— Что мы, в плавучей тюрьме, что ли? — произнес Джордж Абель, ставший загребным вместо Джонсона. — Гоняет хуже каторжников! «Живо за работу, бездельник! Поскорей да мигом, чтоб глаза мои тебя не видели!» Что это с ним? Отчего он озверел-то?
— Может, эта рыбка его утихомирит, — заметил Плейс, плюнув в сторону средних размеров акулы, плывшей за баркасом в сопровождении своих сородичей.
— Табань! — скомандовал Бонден, и баркас с хрустом врезался в песок.
Абель выпрыгнул на берег, но схватил не фалинь, а прочный линь, обмотанный вокруг акульего хвоста, с помощью которого он вместе с полудюжиной других моряков вытащил хищника из воды. Ее спутницы, норовившие отхватить на память кусок от своей подруги, едва не выскочили на сушу.
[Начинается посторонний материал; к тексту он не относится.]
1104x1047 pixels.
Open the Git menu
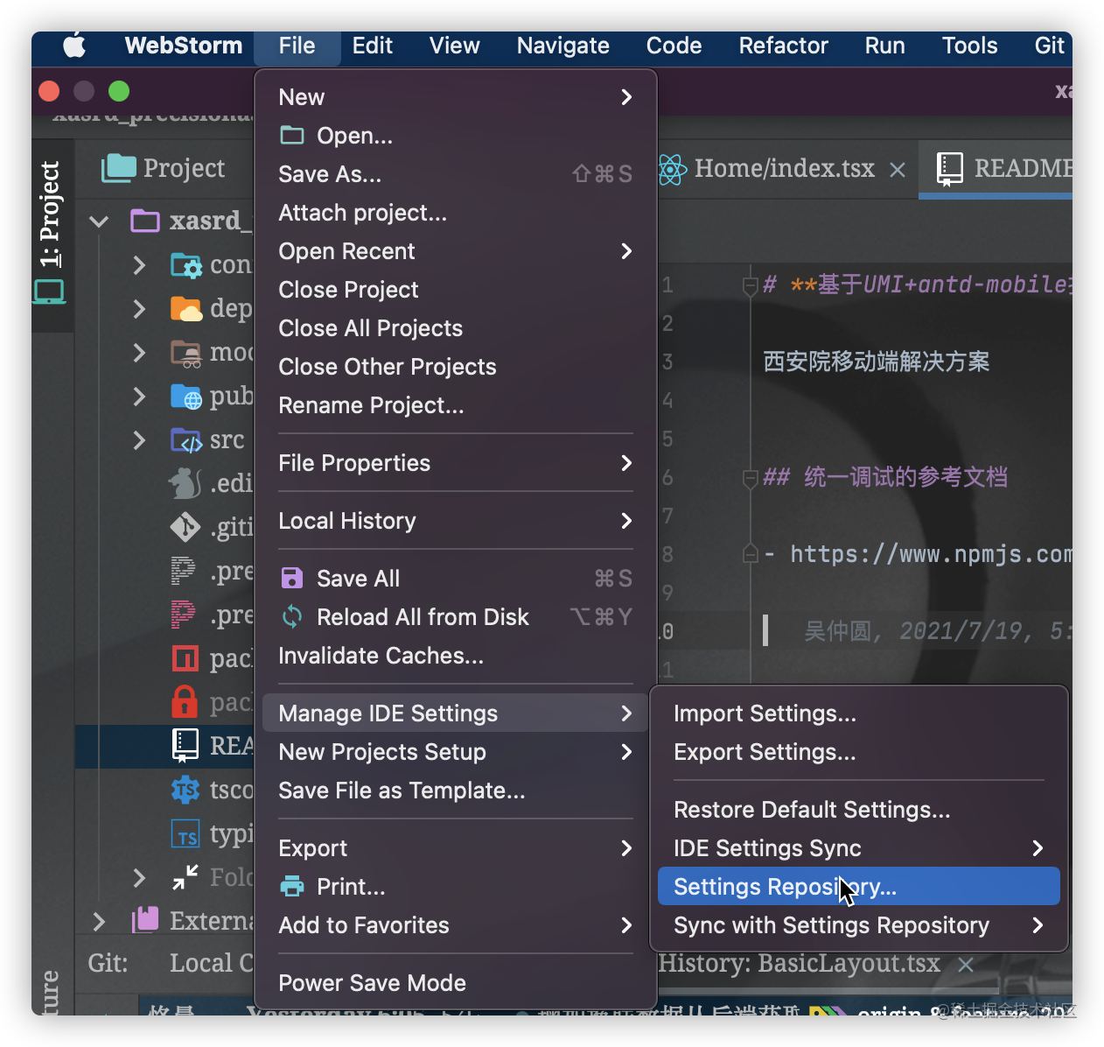pyautogui.click(x=1048, y=45)
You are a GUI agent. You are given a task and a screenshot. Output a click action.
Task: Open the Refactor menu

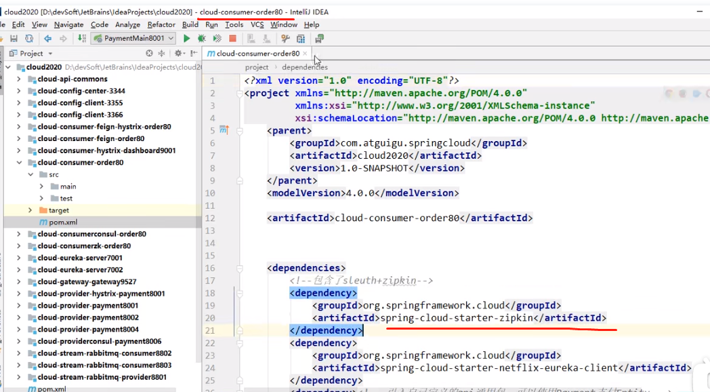click(161, 24)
Абель вместе с приятелями плотничьим топором отрубил акуле голову и посмотрел на остальных, ожидая одобрения: рыба оказалась нужных размеров и почти не повреждена. Зевать некогда, сказали им. Это вам не ярмарка. Надо помочь партии мистера Блекни, да не прохлаждаясь, а взяв ноги в руки, бежать в северо-восточный конец острова, где еще можно найти кокосовые орехи. Всякий, кто не принесет два десятка, проклянет день, когда он родился.
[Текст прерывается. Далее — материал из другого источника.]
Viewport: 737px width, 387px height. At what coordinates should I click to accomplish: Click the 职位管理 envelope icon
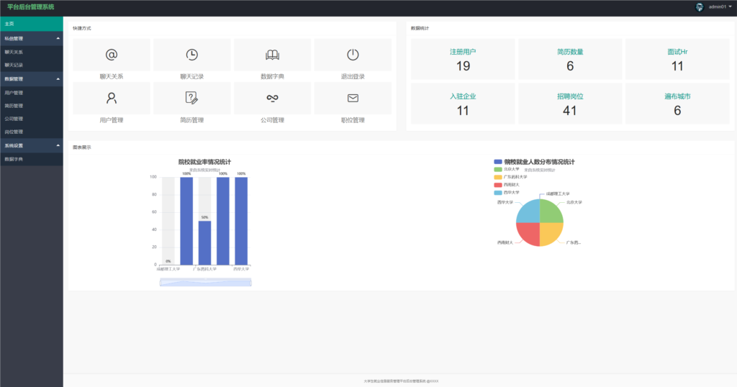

Моряки бросились бегом мимо горна, вздуваемого под деревьями, где вздыхали меха и бил по наковальне потный оружейник, на котором не было ничего, кроме фартука. Навстречу вереницей тянулись озабоченные матросы, бежавшие со стороны разобранной хижины с охапками досок. Другие столь же деловито тащили связки прямых, как стрела, палок.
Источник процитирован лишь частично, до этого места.